Somos nosotros los que nos asomamos.
Esto no es trivial: en todo el universo, que nosotros sepamos, somos la única especie que está mirando más allá de su próxima comida. Ese Homo sapiens que ha sabido, acertadamente, colocarse, no como objeto último de la evolución, sino como una de sus consecuencias, es la única criatura de la que tenemos constancia que, desde este punto azul pálido que llamamos Tierra, se hace preguntas y busca activamente las respuestas. Y no necesariamente mirando a las estrellas más lejanas. Se asoma tanto la astrónoma que interpreta los datos de un radiotelescopio como el doctor que examina un virus, el escritor que busca el giro adecuado para una frase, el maestro que lucha por hacer entender un concepto a sus alumnos, o la pintora que plasma en un cuadro un trozo de verdad que los demás no hemos visto. Nos asomamos a ese peligroso exterior cada vez que buscamos algo nuevo en un entorno familiar, o algo familiar en un entorno nuevo. Cada vez que nos movemos mentalmente y extendemos un poco más nuestro horizonte, o el de los demás, hemos dejado atrás el aviso de la chapita de letras rojas.

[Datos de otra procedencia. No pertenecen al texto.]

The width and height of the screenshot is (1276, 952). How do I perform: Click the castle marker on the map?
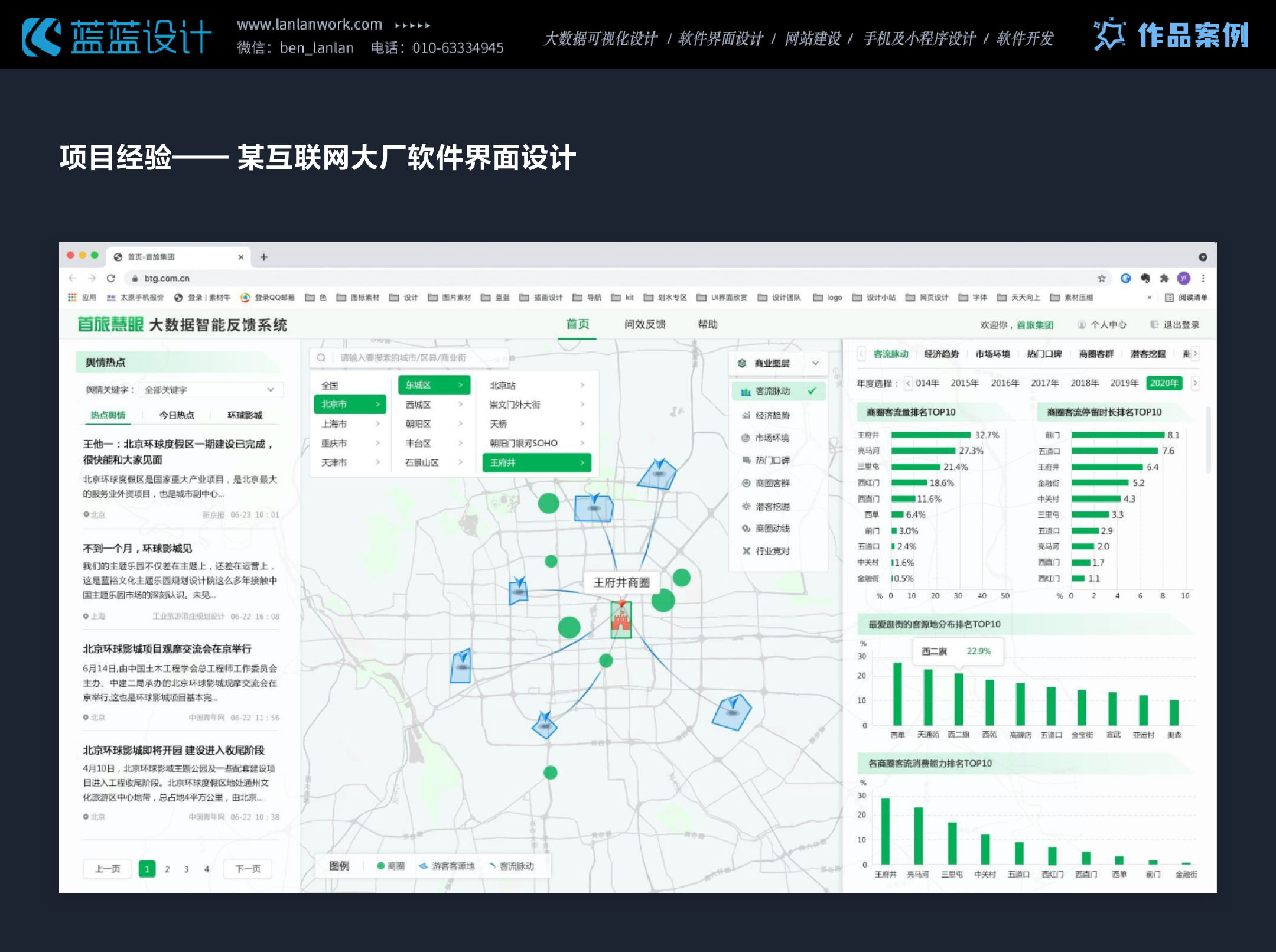coord(621,619)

El aviso, la verdad sea dicha, no está de más: es ciertamente peligroso asomarse al exterior. A veces nos quita la vida, o la felicidad, o la paz interior. También nos quita algo más: cómodas certezas de salón, presunciones erróneas y prejuicios que nos acoplaban tan bien que ni sabíamos que los llevábamos puestos, pegados a la piel.
Pero el viajero que, tras comprender el aviso de la chapita, se asoma de todos modos al exterior, recibe el viento en la cara y admira el paisaje brillante que la pátina del cristal le escatimaba; y entiende que la recompensa de asumir el riesgo no es conocer el destino, sino entender el viaje.